Nervously she cleared her throat. “Excuse me, captain?”

Determined to prove to herself she
wasn’t
in love with the guy, she’d worked hard all day to restore some semblance of professional distance. She’d kept him strictly at arms’ length except when he was teaching her to fire the damn pistol. Which, between her fear of the gun and the sexual tension that hummed between them, had almost sent her into cardiac arrest.

She’d been stiffly calling him
captain
all afternoon, and he’d reverted to calling her
counselor
, in a tone so frigid it could crack steel.

And now he didn’t seem to be responding to formal address at all.

“Ah, Victor?” she called softly. “I need to collect the hair dryer.”
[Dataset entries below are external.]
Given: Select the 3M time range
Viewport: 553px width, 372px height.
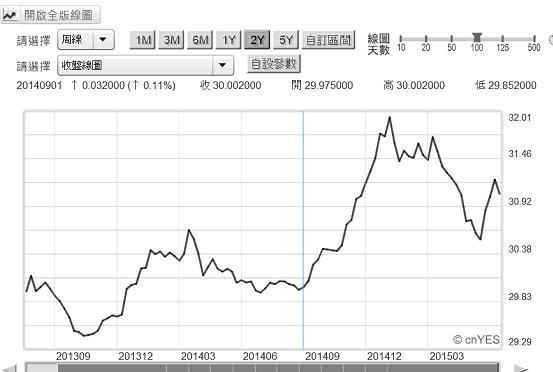Looking at the screenshot, I should coord(171,40).
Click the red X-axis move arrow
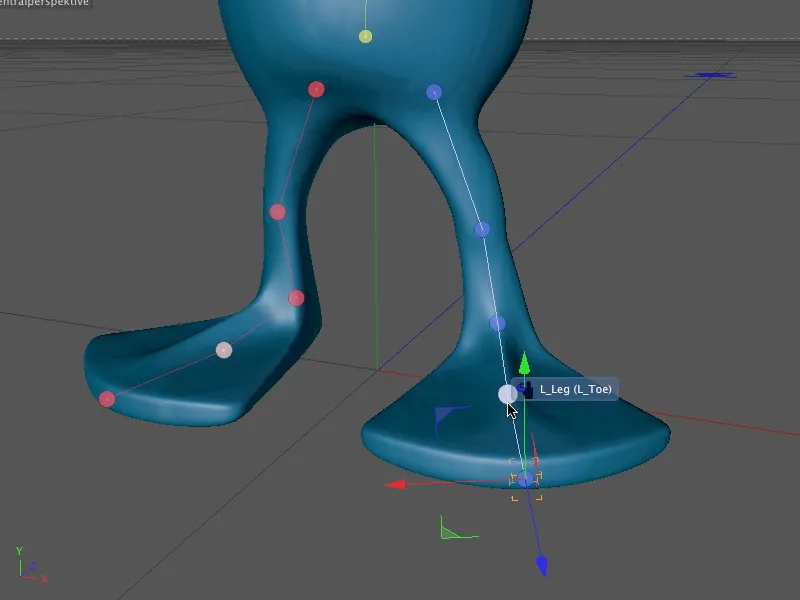This screenshot has height=600, width=800. tap(398, 486)
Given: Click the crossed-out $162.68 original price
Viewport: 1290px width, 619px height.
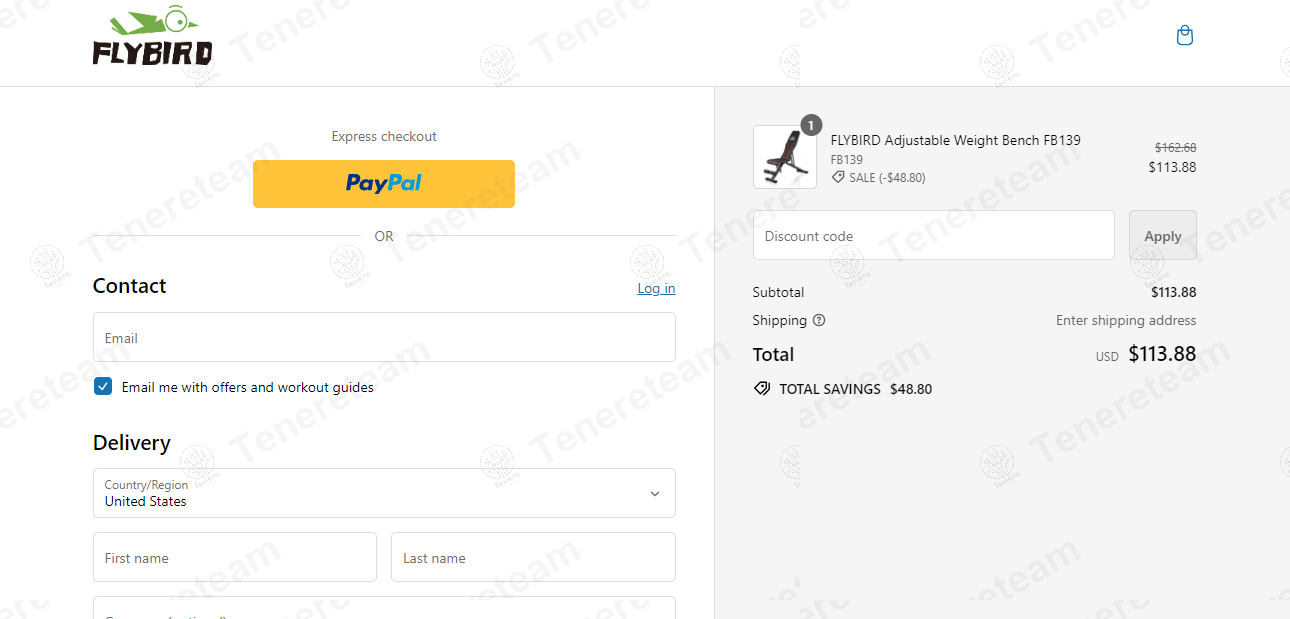Looking at the screenshot, I should tap(1175, 147).
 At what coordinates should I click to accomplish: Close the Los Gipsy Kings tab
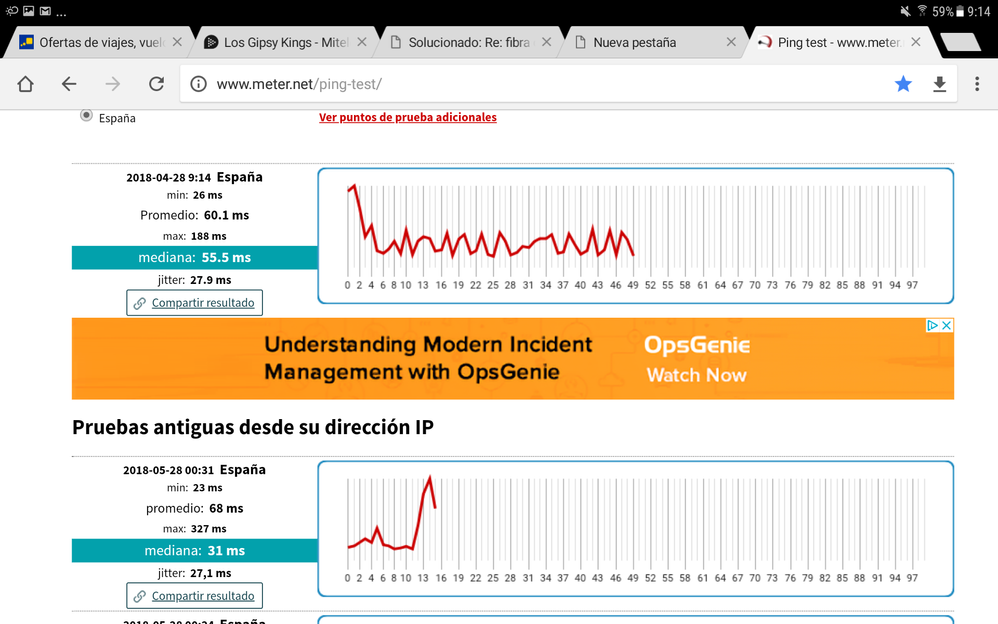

No luck. She pondered the most genteel approach to resolve her little housekeeping dilemma. Best of all, really, if he never even knew she’d been in there, wasn’t it? Holding her breath, she eased the door open.

A wall of steam billowed over her, almost obscuring the expanse of Italian marble and fogged-up mirrors.

Jesus, what am I doing? Unless I want to wind up on the front page of the Washington Post as the divorcee whose sex drive derailed a presidential visit, I can’t go anywhere near this guy.
Although, really, the Ambassador had encouraged her to cultivate him….

Anyway, it was forty below. She needed to dry her hair before she went out in the arctic winter, didn’t she? Besides, she had her priorities all straightened out.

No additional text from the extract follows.